Klar und sauber und doch bildhaft schön, bisweilen hymnengleich klingen daher seine Forschungsergebnisse. Recht still nur und wenig betont, werden sie vorgelesen und eher zurückhaltend, anhand der entsprechenden Rilke-Lyrik, wie auf Beweismaterial gestützt. Ohne spontane oder belebende Anmerkungen vertraut der Vorleser allein seinem starken Textgebilde. Große Aspekte schälen sich dabei heraus und werden benannt. Rilkes Gottesbegriff etwa, der nicht auf das Jenseits bezogen und für Rilke diesseitige Sehnsuchtsmetapher gewesen ist. Oder Rilkes Unnahbarkeit, seine intime Scheu, die Angst geliebt zu werden, die ihren Ursprung bereits in Rilkes Mädchen-Erziehung hat und in die von Raddatz betitelte „Eigenweiblichkeit“ führen sollte.

Ein Sonderling also bleibt Rilke auch für Raddatz, aber kein welt- und lebensfremder, im Gegenteil.
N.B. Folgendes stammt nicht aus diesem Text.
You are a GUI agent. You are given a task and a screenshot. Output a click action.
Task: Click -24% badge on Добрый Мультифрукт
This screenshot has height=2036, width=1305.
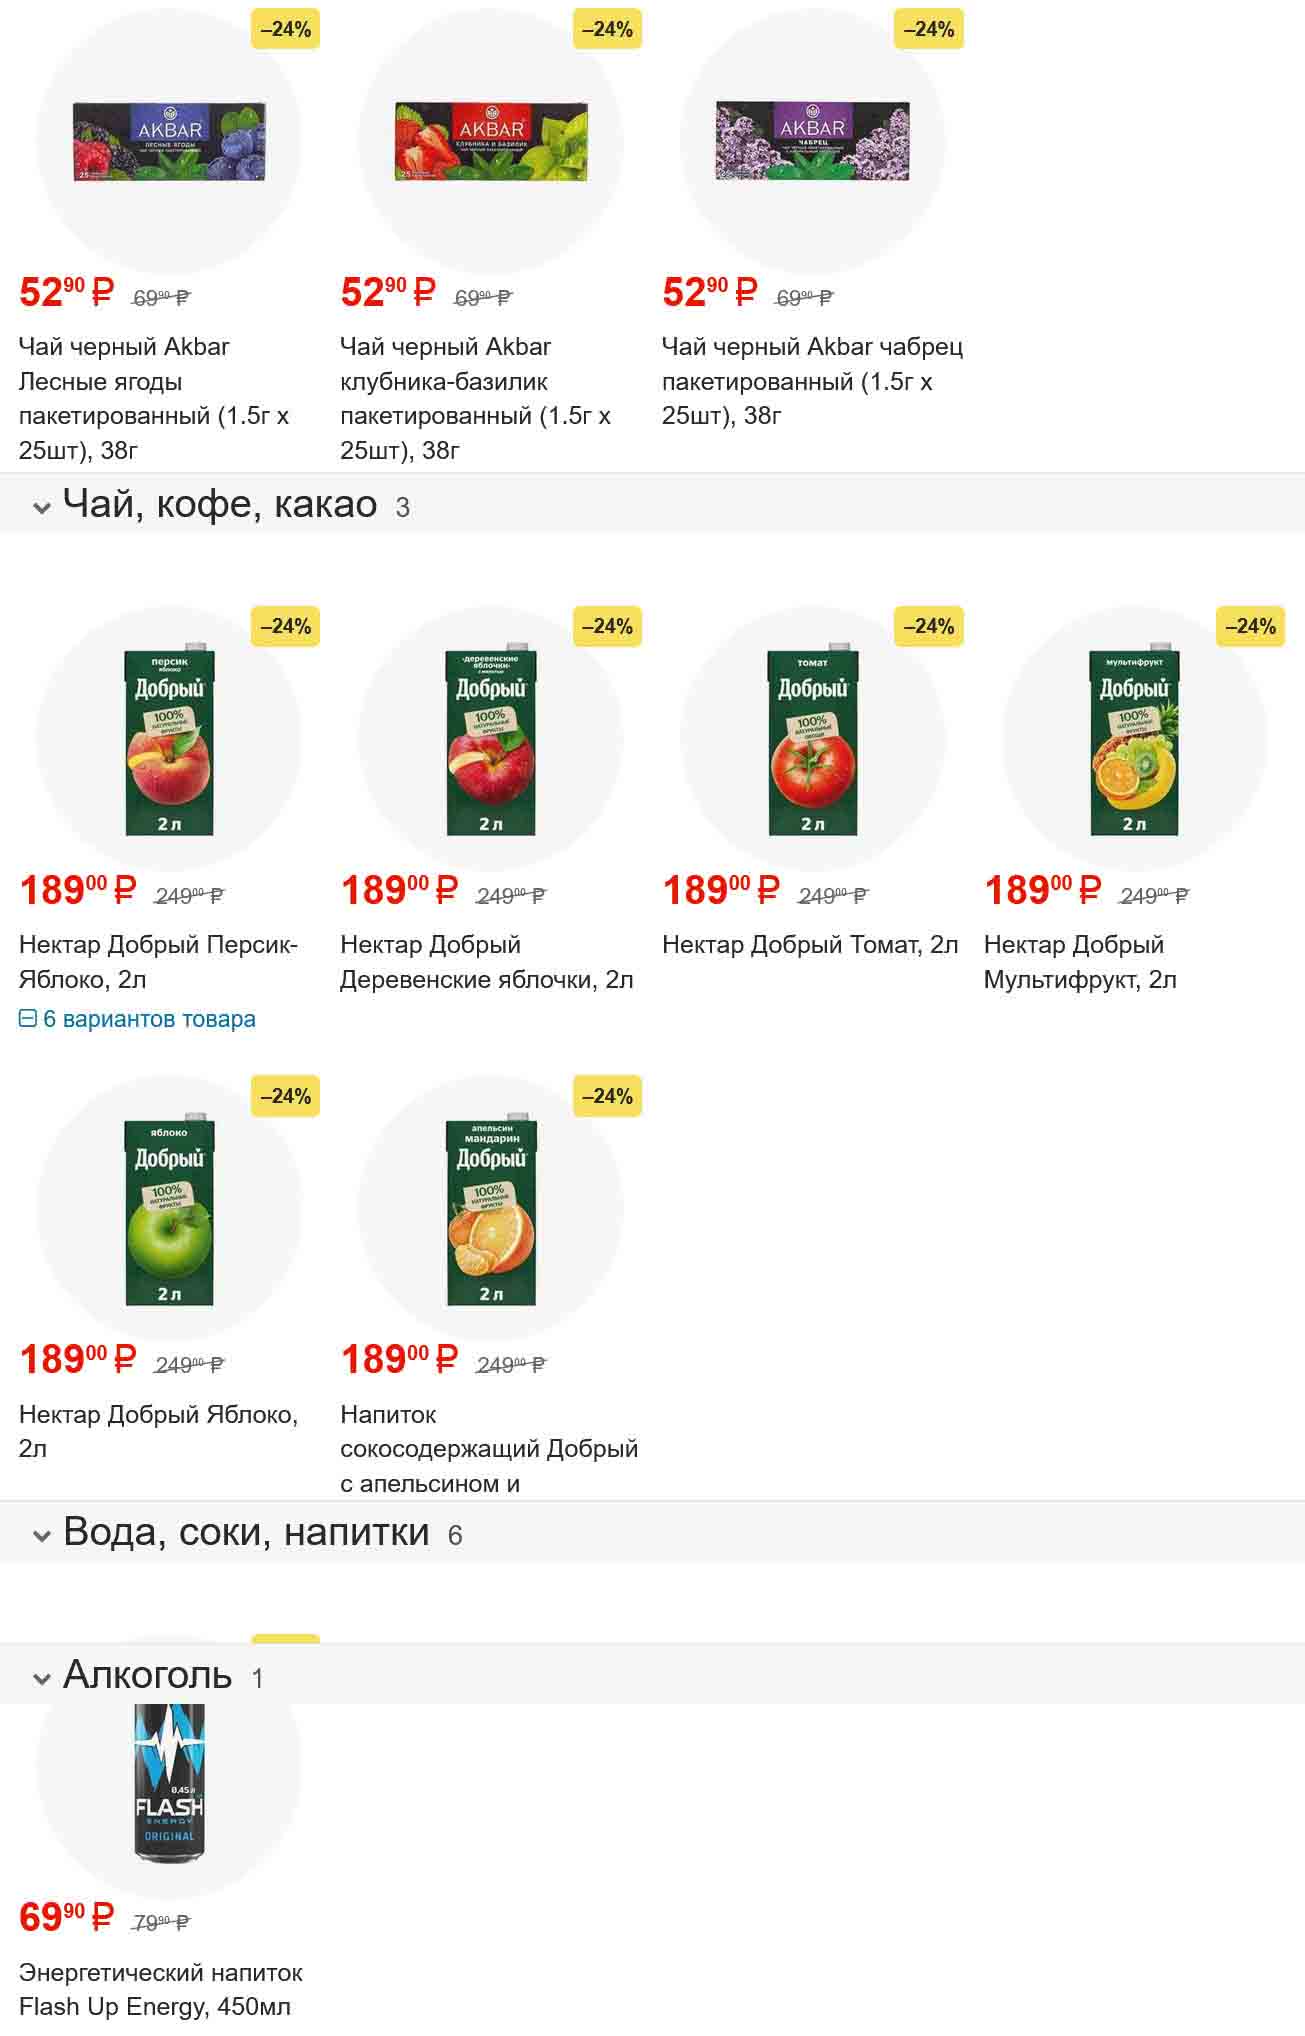point(1250,627)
Rilke habe es geschickt verstanden, sich einen Kreis von reichen Gönnerinnen zu züchten und so ein recht beachtliches Schmarotzertum zu kultivieren, wie Raddatz auf eine Nachfrage des Moderators Hendrik Röder erzählt. Doch galt auch hier Rilkes Distanzgebot. Diesen Damen überreichte er seine Verse nur wie Konfekt, ohne Hingabe. Wo die Überlieferungen fehlen, bleiben die Mutmaßungen. Weshalb Rilke seinen Sekretärsposten beim Bildhauer Auguste Rodin so abrupt verlor, kann Raddatz denn auch kaum hinreichend beantworten. Hingegen sicher ist er sich, dass es keinen, und sei es noch so bildungsfernen Menschen geben könne, den Rilkes Dichtung nicht berührt, womit dessen Genie begründet sei.
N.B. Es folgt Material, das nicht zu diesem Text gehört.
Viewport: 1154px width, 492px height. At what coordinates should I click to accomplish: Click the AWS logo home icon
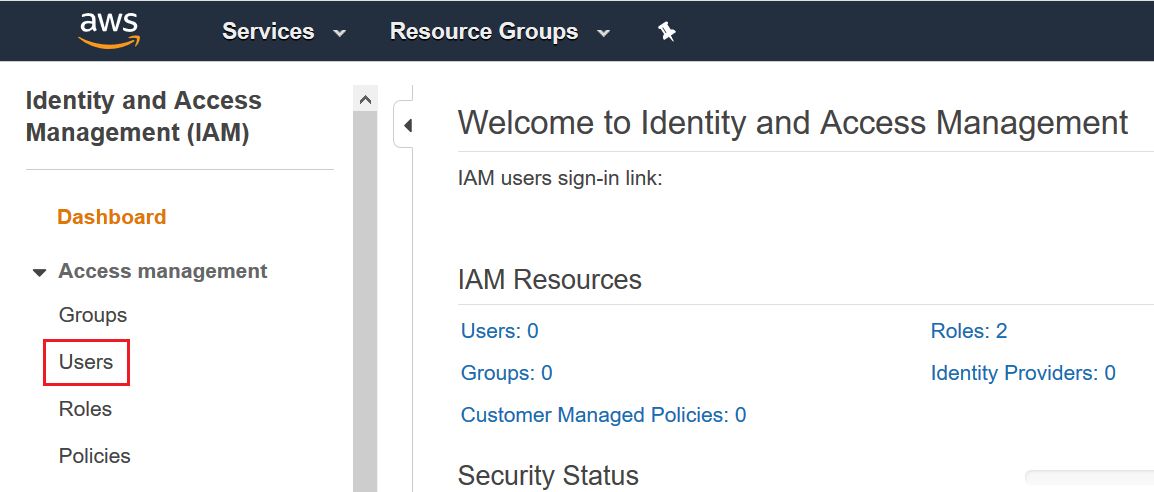[109, 31]
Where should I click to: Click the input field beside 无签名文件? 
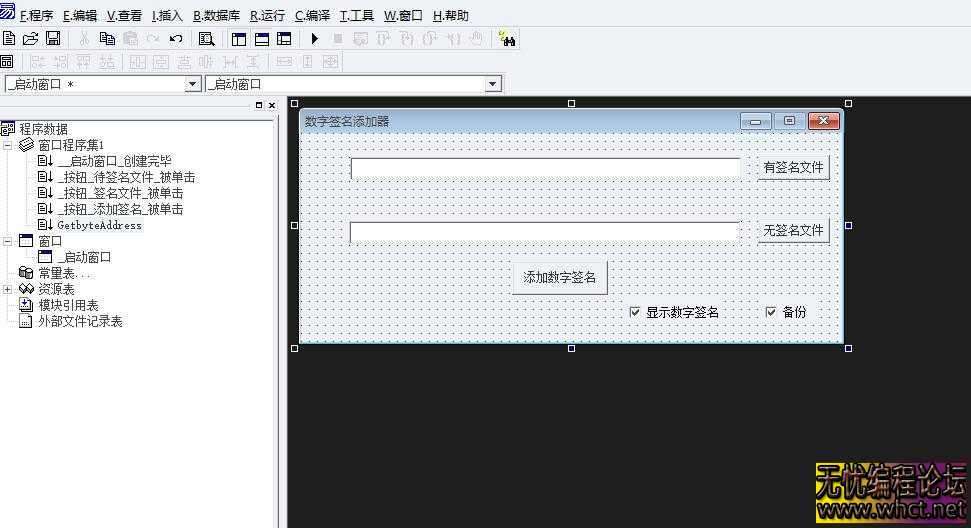pyautogui.click(x=544, y=232)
Fritz J. Raddatz, der vor diesem auflockernden Zwiegespräch mit dem Moderator, aus seinem Buch, mehr im Sinne eines groben biografischen Abrisses, übergangslos und beinahe unkommentiert, eine Passage nach der anderen gelesen hat, werden nach knapp anderthalb Stunden, aus dem Publikum keine weiteren Fragen mehr gestellt. Stattdessen beglückte Gesichter und herzlicher Applaus allenthalben. Und fast scheint es, als habe Raddatz mit seiner Lesung mehr einen Nachschlag für Eingeweihte denn eine Lockspeise für Neugierige servieren wollen.